Réunion du 19 janvier 2010 à 15h00
Concomitance des renouvellements des conseils généraux et des conseils régionaux — Motion de renvoi en commission

Photo issue du site de l'Assemblée nationale ou de WikipediaBruno Le Roux :

Cette analyse n'émane pas de l'assemblée générale du Conseil d'État, mais je vous la livre parce que je la partage et qu'elle a été formulée par des juristes particulièrement intelligents. Si l'assemblée générale ne l'a pas retenue, cela ne veut pas dire qu'elle considérait l'analyse erronée. Cet avis sur le mode de scrutin est le fruit de la réflexion de gens tellement au fait de ces questions que je suis persuadé qu'ils ont raison : une liste ayant recueilli au niveau régional moins de voix qu'une autre pourrait néanmoins obtenir plus de sièges qu'elle. J'ai vérifié : à l'évidence, ce cas de figure est possible demain avec votre mode de scrutin totalement incompréhensible.

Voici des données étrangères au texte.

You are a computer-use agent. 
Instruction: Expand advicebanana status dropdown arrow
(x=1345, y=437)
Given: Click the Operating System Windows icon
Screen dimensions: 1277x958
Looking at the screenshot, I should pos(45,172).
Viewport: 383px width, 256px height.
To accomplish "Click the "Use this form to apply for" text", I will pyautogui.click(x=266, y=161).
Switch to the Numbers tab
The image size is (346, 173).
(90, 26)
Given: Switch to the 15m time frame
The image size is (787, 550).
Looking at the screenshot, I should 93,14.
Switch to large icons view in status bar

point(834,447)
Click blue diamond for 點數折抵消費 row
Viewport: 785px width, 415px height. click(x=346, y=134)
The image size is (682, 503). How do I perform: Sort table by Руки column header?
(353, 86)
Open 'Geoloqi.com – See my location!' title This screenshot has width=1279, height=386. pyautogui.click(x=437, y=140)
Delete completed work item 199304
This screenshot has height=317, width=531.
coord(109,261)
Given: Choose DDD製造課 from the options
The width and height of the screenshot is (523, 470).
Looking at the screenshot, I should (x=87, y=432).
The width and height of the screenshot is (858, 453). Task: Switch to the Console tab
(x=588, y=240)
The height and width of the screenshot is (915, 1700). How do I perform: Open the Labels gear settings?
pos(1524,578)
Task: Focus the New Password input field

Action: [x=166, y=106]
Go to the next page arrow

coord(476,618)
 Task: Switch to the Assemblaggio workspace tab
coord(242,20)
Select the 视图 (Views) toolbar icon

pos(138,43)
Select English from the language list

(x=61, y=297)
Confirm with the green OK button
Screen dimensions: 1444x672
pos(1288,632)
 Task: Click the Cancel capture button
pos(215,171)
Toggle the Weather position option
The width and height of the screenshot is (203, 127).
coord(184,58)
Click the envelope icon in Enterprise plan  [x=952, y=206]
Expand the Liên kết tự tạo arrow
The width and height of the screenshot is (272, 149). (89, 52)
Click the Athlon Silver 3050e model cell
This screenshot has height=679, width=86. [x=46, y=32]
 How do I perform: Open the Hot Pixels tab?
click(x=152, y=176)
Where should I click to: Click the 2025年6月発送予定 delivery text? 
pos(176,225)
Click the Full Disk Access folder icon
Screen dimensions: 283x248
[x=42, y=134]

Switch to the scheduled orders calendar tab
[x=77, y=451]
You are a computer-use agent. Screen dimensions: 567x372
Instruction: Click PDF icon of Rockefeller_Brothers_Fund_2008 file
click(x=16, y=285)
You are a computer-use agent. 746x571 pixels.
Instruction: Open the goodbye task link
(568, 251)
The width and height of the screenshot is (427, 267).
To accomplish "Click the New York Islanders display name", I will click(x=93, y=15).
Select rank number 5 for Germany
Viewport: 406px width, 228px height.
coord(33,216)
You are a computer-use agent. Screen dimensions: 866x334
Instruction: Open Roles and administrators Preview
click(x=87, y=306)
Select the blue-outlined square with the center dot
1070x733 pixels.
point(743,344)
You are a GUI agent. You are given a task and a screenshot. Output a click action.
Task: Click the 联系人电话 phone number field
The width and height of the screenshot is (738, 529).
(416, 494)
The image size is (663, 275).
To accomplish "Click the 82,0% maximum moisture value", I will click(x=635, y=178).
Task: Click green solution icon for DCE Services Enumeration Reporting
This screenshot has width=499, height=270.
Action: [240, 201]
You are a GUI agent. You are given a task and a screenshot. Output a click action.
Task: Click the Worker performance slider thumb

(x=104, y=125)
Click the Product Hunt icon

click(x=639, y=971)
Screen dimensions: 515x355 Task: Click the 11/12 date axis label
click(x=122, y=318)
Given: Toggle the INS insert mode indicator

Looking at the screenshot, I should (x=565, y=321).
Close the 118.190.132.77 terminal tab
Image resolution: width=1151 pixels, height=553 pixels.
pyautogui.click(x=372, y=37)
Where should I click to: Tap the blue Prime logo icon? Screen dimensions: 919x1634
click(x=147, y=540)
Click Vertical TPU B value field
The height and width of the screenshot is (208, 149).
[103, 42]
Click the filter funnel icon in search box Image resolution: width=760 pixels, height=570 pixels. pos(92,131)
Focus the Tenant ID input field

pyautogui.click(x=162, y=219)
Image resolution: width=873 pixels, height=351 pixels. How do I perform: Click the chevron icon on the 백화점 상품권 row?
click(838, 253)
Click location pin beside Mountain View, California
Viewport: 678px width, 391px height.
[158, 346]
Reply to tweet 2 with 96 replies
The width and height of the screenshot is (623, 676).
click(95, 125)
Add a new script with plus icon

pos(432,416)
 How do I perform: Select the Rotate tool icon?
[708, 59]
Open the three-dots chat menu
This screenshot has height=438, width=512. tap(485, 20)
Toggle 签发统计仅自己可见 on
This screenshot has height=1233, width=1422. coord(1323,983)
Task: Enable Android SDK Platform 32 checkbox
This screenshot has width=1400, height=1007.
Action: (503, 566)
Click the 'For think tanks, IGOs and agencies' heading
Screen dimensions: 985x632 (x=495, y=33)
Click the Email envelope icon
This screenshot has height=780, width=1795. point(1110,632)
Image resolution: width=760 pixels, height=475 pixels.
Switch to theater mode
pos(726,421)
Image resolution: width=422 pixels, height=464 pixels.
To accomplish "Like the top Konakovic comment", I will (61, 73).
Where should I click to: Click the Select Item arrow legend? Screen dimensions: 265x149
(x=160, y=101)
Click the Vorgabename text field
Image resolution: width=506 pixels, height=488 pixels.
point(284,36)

Je rappelle les propos tenus par le Président de la République alors qu'il était simple ministre, le 9 avril 2003, au Sénat, au sujet d'un texte sur l'élection des conseillers régionaux. Il s'interrogeait sur les modes de scrutin, et exprimait tout haut sa réflexion qui n'était pas encore présidentielle : « Le scrutin le plus simple, c'est incontestablement le système anglais : scrutin uninominal majoritaire à un tour. Il est d'une simplicité biblique… mais d'une brutalité sauvage ! » Et d'ajouter : « La simplicité n'est pas le gage de la démocratie et la complexité n'est pas l'ennemi de cette même démocratie. Et il convient de dire que, dans nos démocraties complexes, un mode de scrutin, pour préserver des réalités du territoire qui peuvent être contradictoires, a besoin d'une dose de complexité. La simplicité est souvent brutale tandis que la complexité permet souvent l'expression plus nuancée de la démocratie. Il m'a donc semblé intéressant de rappeler que ce n'était pas nécessairement le plus simple qui était le plus démocratique. » Mais souvent, Sarkozy varie… Nous le voyons avec le mode de scrutin qui nous est proposé aujourd'hui.

Son opinion, qui était juste, est à rapprocher de l'analyse faite récemment par un grand quotidien du soir qui montre comment le nouveau mode de scrutin est bâti uniquement pour le bénéfice de l'UMP. Je ne citerai que son éditorial : « Ce nouveau mode de scrutin, inédit en France, est le résultat d'un choix politique, en réponse aux difficultés de la majorité à remporter les seconds tours, alors qu'à l'heure actuelle l'UMP arrive souvent en tête au premier tour face à une gauche divisée. » L'analyse de l'éditorialiste est très juste.

Faut-il en citer encore une autre ? Le directeur de l'Observatoire de la vie politique et parlementaire, quant à lui, considère qu'il s'agit d'une « dangereuse dérive d'accaparement du pouvoir par un parti unique. » Cela ferait bondir si l'opposition tenait de tels propos et, pourtant, voilà le constat des observateurs.

Même au bureau politique de l'UMP, nos collègues Baroin et Copé sont réservés, et vous-même, monsieur le rapporteur, avez dit : « Le Gouvernement propose un tour, un certain nombre de parlementaires dans la majorité comme dans l'opposition sont interrogatifs sur le fait de passer à un seul tour. » Je salue là votre clairvoyance, mais il conviendrait de nous expliquer très rapidement comment vous souhaitez résoudre ce problème : car si le secrétaire d'État parvient à faire voter sa réforme, ce sera, en 2014, l'élection du conseiller territorial à un tour, dans le cadre d'un mode de scrutin incompréhensible.

C'est ce paquet que nous vous demandons de renvoyer en commission. En dehors du débat général sur les collectivités territoriales et sur la troisième étape de la décentralisation – que nous souhaitons –, nous vous ferons des propositions.

Voter ces deux articles reviendrait, en 2014, à élire un conseiller territorial en un seul tour. Ce mode de scrutin, impossible à expliquer à nos concitoyens, vous serait favorable, mais nous verrons bien ce qui se passera lors des résultats.

Autant de motifs, monsieur le secrétaire d'État, qui justifient le renvoi de ce texte en commission. (Applaudissements sur les bancs du groupe SRC.)